No. 18 – PAOK Thessaloniki
- Position: Small forward / power forward
- League: Greek Basketball League EuroCup

Personal information
- Born: September 8, 1995 (age 30) Chalkida, Greece
- Listed height: 6 ft 7 in (2.01 m)
- Listed weight: 216 lb (98 kg)

Career information
- NBA draft: 2017: undrafted
- Playing career: 2011–present

Career history
- 2011–2013: AGE Chalkida
- 2013–2014: Ikaros Chalkidas
- 2014–2015: Psychiko
- 2015–2016: Pagrati
- 2016–2017: Ionikos Nikaias
- 2017–2018: Ethnikos Piraeus
- 2018–2019: Diagoras Dryopideon
- 2019–2020: Panathinaikos
- 2020–2022: Lavrio
- 2022: AEK Athens
- 2022–2023: Peristeri
- 2023–2024: Aris Thessaloniki
- 2024–present: PAOK Thessaloniki

Career highlights
- Greek League champion (2020);

= Nikos Persidis =

Greek basketball player (born 1995)

Nikolaos Persidis (Greek: Νικόλαος "Νίκος" Περσίδης; born September 8, 1995) is a Greek professional basketball player for PAOK Thessaloniki of the Greek Basketball League (GBL) and EuroCup He is a 2.01 m tall forward.

==Professional career==
Persidis began his club career, while still being a student, in 2011, with the Greek club AGE Chalkida. In 2013, Ikaros Chalkidas's head coach Georgios Kalafatakis, picked him to join the team that year. In that season, the club played in Chalkida, instead of its regular home of Kallithea. Persidis then spent a season with the Greek club Psychiko Athens. After that, he played with the Greek clubs Pagrati Athens and Ionikos Nikaias. With Ionikos Nikaias, he started to receive major playing time.

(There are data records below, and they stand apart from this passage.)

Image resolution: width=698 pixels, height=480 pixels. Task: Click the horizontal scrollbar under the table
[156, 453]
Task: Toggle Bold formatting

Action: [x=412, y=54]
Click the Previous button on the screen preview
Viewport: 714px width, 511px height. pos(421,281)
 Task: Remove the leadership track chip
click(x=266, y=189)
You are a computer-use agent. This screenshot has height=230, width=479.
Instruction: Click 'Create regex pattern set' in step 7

For the 2017–18 season, Persidis moved to Ethnikos Piraeus, which he helped to lead to the Greek 2nd division's playoffs. During that season, he appeared in 32 games, and he averaged 5.6 points and 4.3 rebounds, in 18 minutes played per game. In the following season, Persidis played with the Greek 2nd division club Diagoras Dryopideon. With Diagoras, he appeared in 29 games, and averaged 6.2 points and 4 rebounds, in 16.5 minutes played per game.

Persidis' performances with Diagoras were noticed by the coaching and scouting staff of the Greek EuroLeague club Panathinaikos Athens. Eventually, Persidis joined the "Greens" team in the summer of 2019. He was primarily signed by the team to be used as an ancillary practice squad player, along with Kostas Papadakis, who would also have a similar role on the team.

On December 26, 2020, Persidis moved to Lavrio for the rest of the season. In 15 games, he averaged 2 points and 1.3 rebounds in under 10 minutes per contest. In 23 league games during the 2021-22 campaign, Persidis averaged an improved 4.5 points and 2.2 rebounds, playing around 15 minutes per contest.

On July 13, 2022, Persidis signed a one-year contract with AEK Athens. On December 15, 2022, Persidis' contract was terminated by mutual consent. Two days later, he signed with Peristeri Athens for the rest of the season. In 17 domestic Greek league games, he averaged 1.5 points and 1 rebound, while playing around 8 minutes per contest.

On July 4, 2023, Persidis signed a two-year deal with Aris Thessaloniki. On July 11, 2024, he was released from Aris.

In 2024, he joined PAOK. On 4 July 2025, he renewed his contract for the 2025–26 season. In July 2026, Persidis extended his contract with PAOK through 2028.

==National team career==
Persidis was selected to the Greek national 3x3 team for the 2018 Mediterranean Games, which took place in Tarragona, Spain.